3314.015(B)(3) and 3314.015(D). R.C. 3314.015(D) grants a
right of appeal to entities disapproved for community-school
sponsorship; the question is whether R.C. 3314.015(B)(3) takes
it away in certain circumstances. ODE asserts that its
determination that Brookwood is not education-oriented is
final and therefore not subject to appeal based upon R.C.
3314.015(B)(3).
Brookwood at ¶ 9.
{¶ 15} The Supreme Court recognized that the question of whether Brookwood was
"education-oriented" involved four criteria under the education statute, three of which were
"black and white." Id. at ¶ 16. But the fourth criteria, whether Brookwood was "education-
oriented," required a nuanced approach for which the Supreme Court held that the
subjective and substantive judgment of the board was involved; for this reason appellate
rights existed so Brookwood would not be consigned to "an administrative abyss." Id. at
¶ 16, 11. The majority at that time thus relied in part on Brookwood in applying this
rationale to the subjective and substantive issues before ODE and BOE involving ECOT and
for the purposes of establishing what the high court in Brookwood called "a check on that
power." Id. at ¶ 20.
{¶ 16} Also, in Brookwood, the high court found that it need not analyze
Brookwood's case in light of the Tenth District Court of Appeals' Carney, Shumway, and
Heartland Jockey decisions, since specific R.C. 119 appeals language was present. But the
No. 17AP-767 7
Supreme Court did not go on to conclude that such express statutory language was needed
for there to exist an R.C. 119.12 right to appeal.
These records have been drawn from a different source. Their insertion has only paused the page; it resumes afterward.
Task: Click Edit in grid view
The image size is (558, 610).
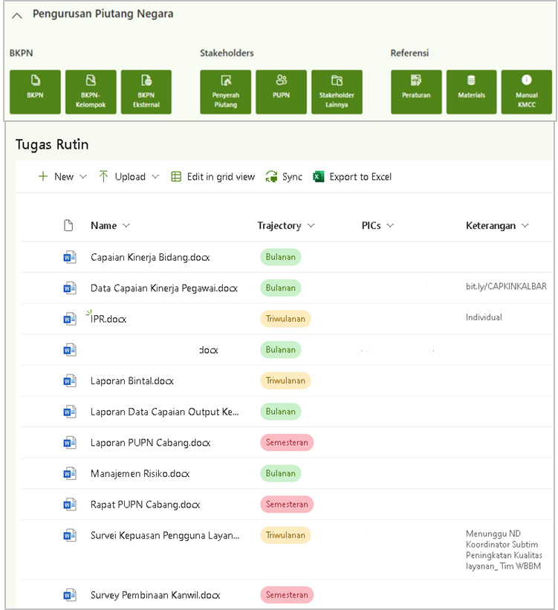Action: 213,177
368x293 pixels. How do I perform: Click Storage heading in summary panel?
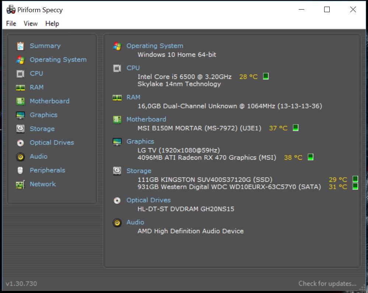pos(139,171)
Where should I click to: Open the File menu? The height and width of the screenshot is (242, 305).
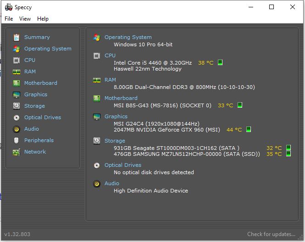(9, 19)
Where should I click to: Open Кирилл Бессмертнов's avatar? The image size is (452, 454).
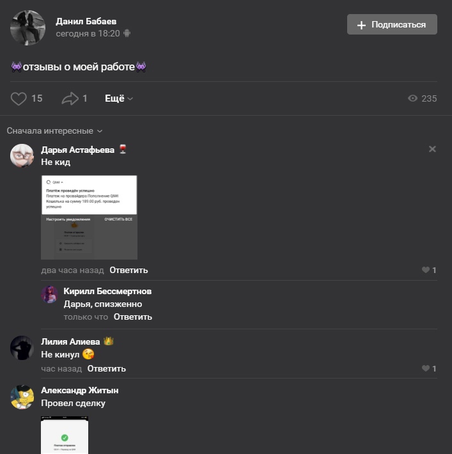[x=49, y=295]
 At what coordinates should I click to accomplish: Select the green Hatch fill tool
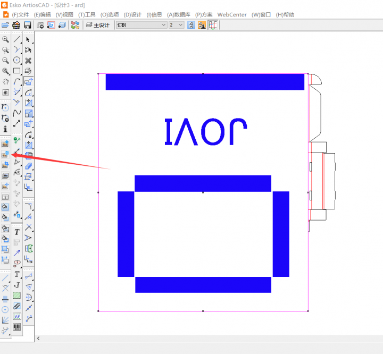[17, 295]
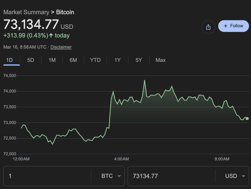Show the 6M price chart
Screen dimensions: 251x189
click(x=73, y=60)
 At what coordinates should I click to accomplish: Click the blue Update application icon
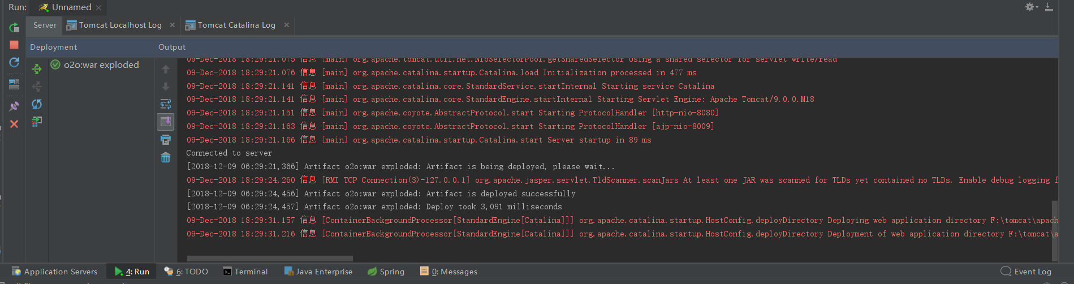[14, 62]
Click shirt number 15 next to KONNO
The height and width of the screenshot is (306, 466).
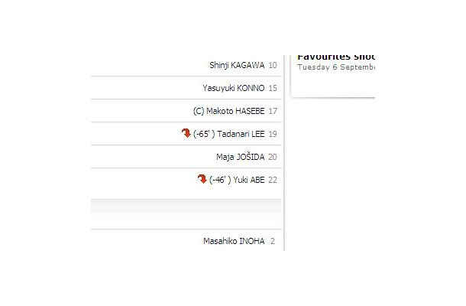[273, 88]
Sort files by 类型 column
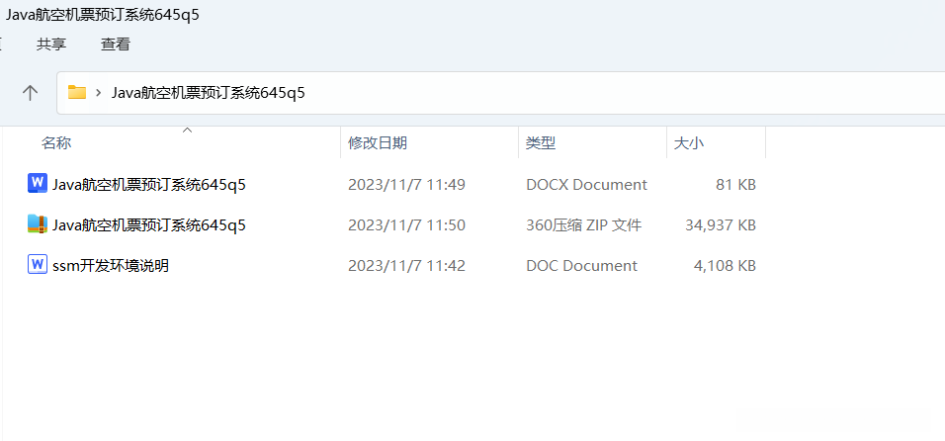945x441 pixels. [x=540, y=143]
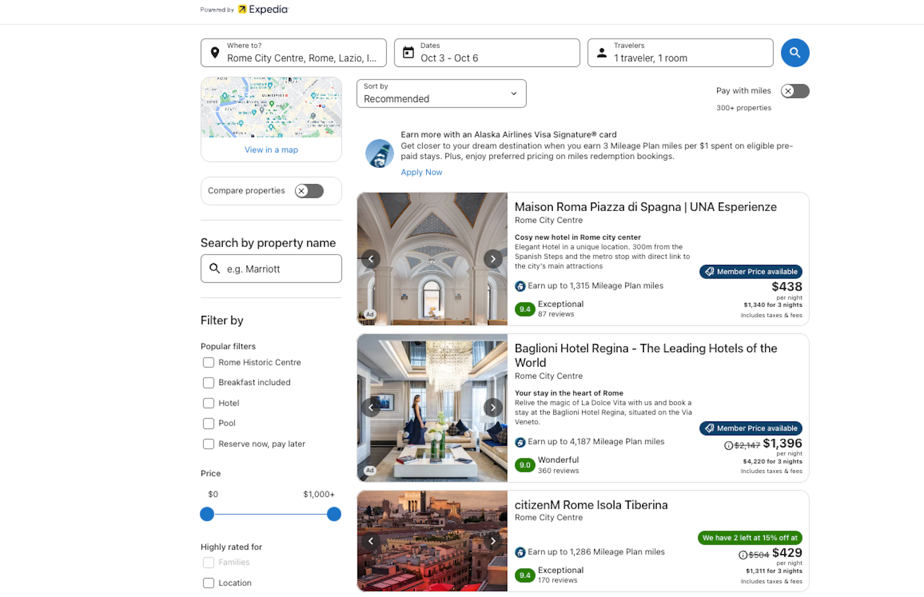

{¶ 17} Because the Supreme Court is a higher court than we, as a precedential
matter we were not constrained to follow Heartland Jockey, Shumway, and Carney (even
though not overruled in Brookwood) when our then majority distinguished them and
construed what is meant by the word "final" for litigants' appeals of ODE and BOE
decisions. Under the various applications of both statutory and case law, I respectfully
disagree with the new majority of the same panel that our decision is not erroneous, let
alone obviously so, as the standard for reconsideration requires.
{¶ 18} Thus, I dissent and would deny appellees' application for reconsideration.